In a wider sense, some security roles are often outsourced. ‘The main external protection services, such as access control to the site, are outsourced to specialist third parties, but we also use them for tasks such as making sure our gold gets to the refinery, protecting against internal theft and so on,’ Lunsche says. By contrast, according to Assaye Risk, ‘Whether to outsource depends on many things – the history of the company and the individual operation, individuals’ capabilities, the operating environment, the company’s structure. Each problem will have its own solution.’ 

Once security systems are in place, mining companies will need to carry out regular reviews. But how regularly? Lunsche says, ‘We review our systems on a quarterly basis, but again there’s a strong element of community involvement there.’ According to Assaye Risk, it will depend on the situation. ‘Reviews should actively monitor changes in an operational environment such as new domestic legislation, the (long-term) impact of any decisions in the local community, and the effect of international factors such as commodity prices and market competition on operations,’ its spokesperson says. Meanwhile, Hames says, ‘We review our facilities at least every six months, or as and when the operating environment changes to require it.’

On top of existing threats such as theft and illegal mining, new threats are emerging now, and in Hames’ view the most concerning are terrorism and cyber attacks. ‘With terrorism, it is not only the mining sites but also the surrounding infrastructure that is subjected to attack,’ he says. ‘That means roads, railways and ports all become vulnerable. With cyber attacks, the number of hackers grows every year, and they come in different shapes and sizes, with differing agendas and vastly varying resources, making it harder to identify and intercept potential threats.’

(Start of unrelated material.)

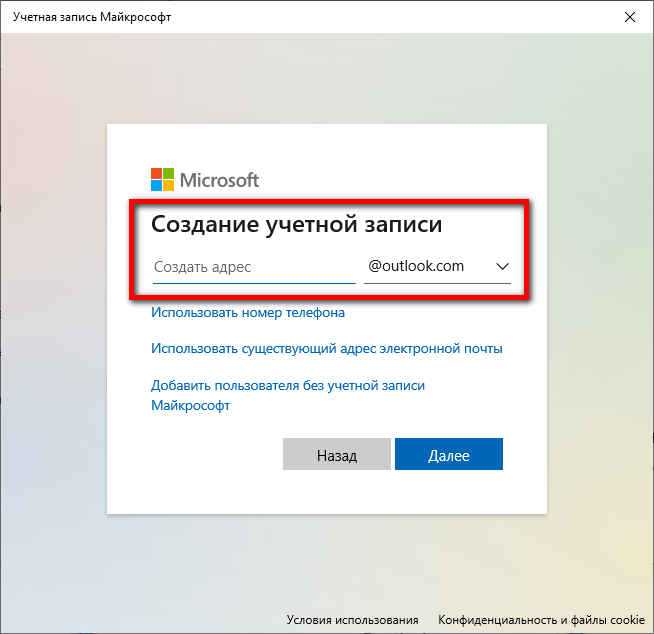
Task: Expand the email domain chevron arrow
Action: click(x=502, y=267)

The prospect of mine automation will bring its own security issues as well. As the Assaye Risk spokesperson puts it, 'This is an interesting question. The threat of theft and corruption will remain but perhaps the miners’ individual safety will be reduced. A company will also have to carefully consider the impact of reduced staff numbers on its relationship with the local community.'

Doubtless, the nature of security threats will evolve further as the industry itself evolves, but if it keeps to its policy as a force for good in neighbouring communities it should be well placed to continue countering them.